## SHORT PROBLEM 1
Answer these questions about the colloquium announcement:
(a) On what date and at what time is the colloquium held?
(b) What university is the speaker affiliated with?
(c) What example of seemingly irrelevant information does the abstract give?
## SHORT PROBLEM 2
Revise the colloquium announcement starting with "we would like" and going on through "for accurate learning.", putting "Friday" in place of "Thursday".
## SHORT PROBLEM 3
Extend the colloquium announcement from its last sentence.

## TEXT EXTRACT
Monday, May 3, 2021

[DMANET] IGAFIT Algorithmic Colloquium - 2pm CEST, May 6: When is Memorization of Irrelevant Training Data Necessary for High-Accuracy Learning? by Adam Smith

Dear all,

we would like to invite you to the IGAFIT Algorithmic Colloquium this
Thursday:

May 6, 2021, 14:00 CEST
Adam Smith, Boston University
Title: When is Memorization of Irrelevant Training Data Necessary for
High-Accuracy Learning?
Abstract: Modern machine learning models are complex, and frequently
encode surprising amounts of information about individual inputs. In
extreme cases, complex models appear to memorize entire input examples,
including seemingly irrelevant information (social security numbers from
text, for example). In this paper, we aim to understand whether this sort
of memorization is necessary for accurate learning.

## DATA SEGMENT
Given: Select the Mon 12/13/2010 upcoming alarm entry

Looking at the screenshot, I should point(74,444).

## REPLY 1
(a) May 6, 2021, at 14:00 CEST
(b) Boston University
(c) Social security numbers from text

## REPLY 2
we would like to invite you to the IGAFIT Algorithmic Colloquium this
Friday:

May 6, 2021, 14:00 CEST
Adam Smith, Boston University
Title: When is Memorization of Irrelevant Training Data Necessary for
High-Accuracy Learning?
Abstract: Modern machine learning models are complex, and frequently
encode surprising amounts of information about individual inputs. In
extreme cases, complex models appear to memorize entire input examples,
including seemingly irrelevant information (social security numbers from
text, for example). In this paper, we aim to understand whether this sort
of memorization is necessary for accurate learning.

## REPLY 3
We describe natural prediction problems in which every sufficiently
accurate training algorithm must encode, in the prediction model,
essentially all the information about a large subset of its training
examples. This remains true even when the examples are high-dimensional and
have entropy much higher than the sample size, and even when most of that
information is ultimately irrelevant to the task at hand. Further, our
results do not depend on the training algorithm or the class of models used
for learning.

Our problems are simple and fairly natural variants of the next-symbol
prediction and the cluster labeling tasks. These tasks can be seen as
abstractions of image- and text-related prediction problems. To establish
our results, we reduce from a family of one-way communication problems for
which we prove new information complexity lower bounds.

Time permitting, I'll lay out some open problems and directions for future
work.

Based on joint work with Mark Bun, Gavin Brown, Vitaly Feldman, and Kunal
Talwar, to appear at STOC 2021 ( https://arxiv.org/abs/2012.06421 ).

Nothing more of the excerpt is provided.